The hypothesis proposed earlier in the analysis: that the cumulative prevalence of MDE over 13 years of follow-up would exceed the annual prevalence of MDE and be lower than lifetime prevalence was not confirmed by the analysis. The accumulation of cases over this relatively brief interval of time substantially exceeded accepted values for lifetime prevalence.

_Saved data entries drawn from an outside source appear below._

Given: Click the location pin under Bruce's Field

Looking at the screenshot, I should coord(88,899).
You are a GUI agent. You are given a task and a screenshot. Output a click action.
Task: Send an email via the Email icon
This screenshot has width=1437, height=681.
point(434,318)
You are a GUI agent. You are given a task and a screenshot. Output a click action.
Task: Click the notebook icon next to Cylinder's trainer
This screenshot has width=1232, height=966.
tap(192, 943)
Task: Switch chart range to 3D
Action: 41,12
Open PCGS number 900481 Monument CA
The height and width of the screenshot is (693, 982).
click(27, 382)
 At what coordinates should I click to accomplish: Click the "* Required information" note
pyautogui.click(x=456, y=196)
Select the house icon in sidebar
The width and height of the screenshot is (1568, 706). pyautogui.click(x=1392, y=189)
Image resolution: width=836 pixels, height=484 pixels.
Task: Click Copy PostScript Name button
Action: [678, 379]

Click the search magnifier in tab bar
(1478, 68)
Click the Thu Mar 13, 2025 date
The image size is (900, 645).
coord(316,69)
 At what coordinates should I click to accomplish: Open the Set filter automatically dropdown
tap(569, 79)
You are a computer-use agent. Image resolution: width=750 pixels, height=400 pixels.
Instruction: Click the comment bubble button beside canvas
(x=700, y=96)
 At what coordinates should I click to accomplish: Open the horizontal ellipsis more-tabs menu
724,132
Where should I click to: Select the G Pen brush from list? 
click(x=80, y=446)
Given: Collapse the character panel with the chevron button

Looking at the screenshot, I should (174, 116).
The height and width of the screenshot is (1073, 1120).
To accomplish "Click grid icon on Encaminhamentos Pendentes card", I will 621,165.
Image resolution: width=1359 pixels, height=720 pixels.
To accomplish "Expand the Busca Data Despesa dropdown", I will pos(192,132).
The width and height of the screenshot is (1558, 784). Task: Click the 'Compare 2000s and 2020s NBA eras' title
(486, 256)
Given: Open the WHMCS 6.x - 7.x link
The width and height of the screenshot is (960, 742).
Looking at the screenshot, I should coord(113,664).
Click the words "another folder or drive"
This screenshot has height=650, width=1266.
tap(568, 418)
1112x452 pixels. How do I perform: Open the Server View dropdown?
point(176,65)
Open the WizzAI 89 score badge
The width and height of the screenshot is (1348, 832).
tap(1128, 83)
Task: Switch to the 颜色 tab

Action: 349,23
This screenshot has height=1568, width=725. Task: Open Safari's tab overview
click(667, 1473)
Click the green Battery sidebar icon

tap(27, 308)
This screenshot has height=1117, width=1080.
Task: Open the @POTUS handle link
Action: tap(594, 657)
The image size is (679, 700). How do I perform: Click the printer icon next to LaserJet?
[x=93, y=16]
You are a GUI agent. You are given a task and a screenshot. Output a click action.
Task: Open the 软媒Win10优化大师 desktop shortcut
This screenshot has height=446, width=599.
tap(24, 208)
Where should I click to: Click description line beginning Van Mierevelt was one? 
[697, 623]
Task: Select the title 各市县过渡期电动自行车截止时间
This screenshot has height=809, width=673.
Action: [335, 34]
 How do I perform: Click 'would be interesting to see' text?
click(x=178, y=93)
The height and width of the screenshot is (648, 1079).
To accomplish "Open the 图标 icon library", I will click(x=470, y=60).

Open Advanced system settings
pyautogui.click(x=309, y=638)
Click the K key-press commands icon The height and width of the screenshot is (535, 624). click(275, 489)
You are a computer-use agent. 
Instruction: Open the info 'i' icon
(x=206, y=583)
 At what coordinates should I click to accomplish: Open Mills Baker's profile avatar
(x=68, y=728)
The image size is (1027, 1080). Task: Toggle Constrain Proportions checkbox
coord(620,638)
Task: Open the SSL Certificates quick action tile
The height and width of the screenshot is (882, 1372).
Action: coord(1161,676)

Although the duration of follow-up was 13 years in the sense that data from 1994 to 2006 were used, the CIDI-SFMD items actually only fully covered seven of these years. Many episodes would be expected to begin in one year and end in another, such that the duration of follow-up is best considered greater than seven years but less than thirteen. In any case, the cumulative prevalence over this relatively brief interval far exceeds expectation based on retrospectively assessed lifetime prevalence. Canadian lifetime prevalence from the CCHS 1.2 was 12.2% [1]: only about 60% of the observed cumulative prevalence in the NPHS. The CCHS 1.2 estimate was highly precise (95% CI 11.7 to 12.7), so sampling variability cannot account for the discrepancy reported here. The CCHS 1.2 was conducted in 2002, during same interval covered by the NPHS. Hence, a secular trend in prevalence cannot explain the results either. The most probable explanation is recall bias. However, the analysis presented here cannot directly confirm this possibility. An alternative explanation is that the CIDI-SFMD may generate false positive ratings and thereby overestimate cumulative prevalence. This explanation seems unlikely, however, when one considers that annual prevalence estimates from the NPHS cohort were in close alignment with estimates from other studies, including the CCHS 1.2. A small false positive rate could over time translate into a greater accumulation of episodes during multiple interviews, but an effect of this type seems unlikely to be able to account for the considerable extent to which observed cumulative prevalence exceeded accepted values for lifetime prevalence in this study.

Even though the CIDI-SFMD did not appear to over-identify MDE in the NPHS, it is possible that the annual prevalence identified by the CIDI-SFMD represents a balance between poor specificity and poor sensitivity. In other words, the increased prevalence expected if the instrument produces false positive results could be offset by reduced sensitivity to true MDE, resulting in false negatives. The net result may be that the CIDI-SFMD produces reasonable annual prevalence estimates, but that these estimates include some cases of other conditions such as bereavement or adjustment disorder that, in turn, may accumulate over time in the cohort.

Conclusion

For the reasons stated above, this study cannot definitively confirm that existing lifetime prevalence estimates are too low. However, it does strongly reinforce a growing literature suggesting that this is the case [57]. Accumulating evidence draws the validity of lifetime diagnostic interviews, and their role in psychiatric epidemiologic research, into question.

What is the best solution to these problems? One solution is to determine period prevalence through longitudinal follow-up rather than cross-sectionally, as was done in the NPHS. Unfortunately, this approach can be prohibitively expensive. Another solution is to evaluate current prevalence such that symptoms can be assessed without relying on recall. However, this may reduce the power and achievable precision of studies because a smaller number of respondents would be identified as having an episode. Another option, albeit not one that can address the issue of precision, involves modification of the current approach taken by structured interviews. Instruments such as the CIDI begin with screening questions that refer to lifetime episodes and then explore these episodes in detail, returning to the more recent past through the inclusion of a small number of items asking about the timing of similar recent episodes. This emphasis should perhaps be reversed so that the instruments can obtain a valid and detailed assessment of current mental health status and then assess past history using a smaller number of items.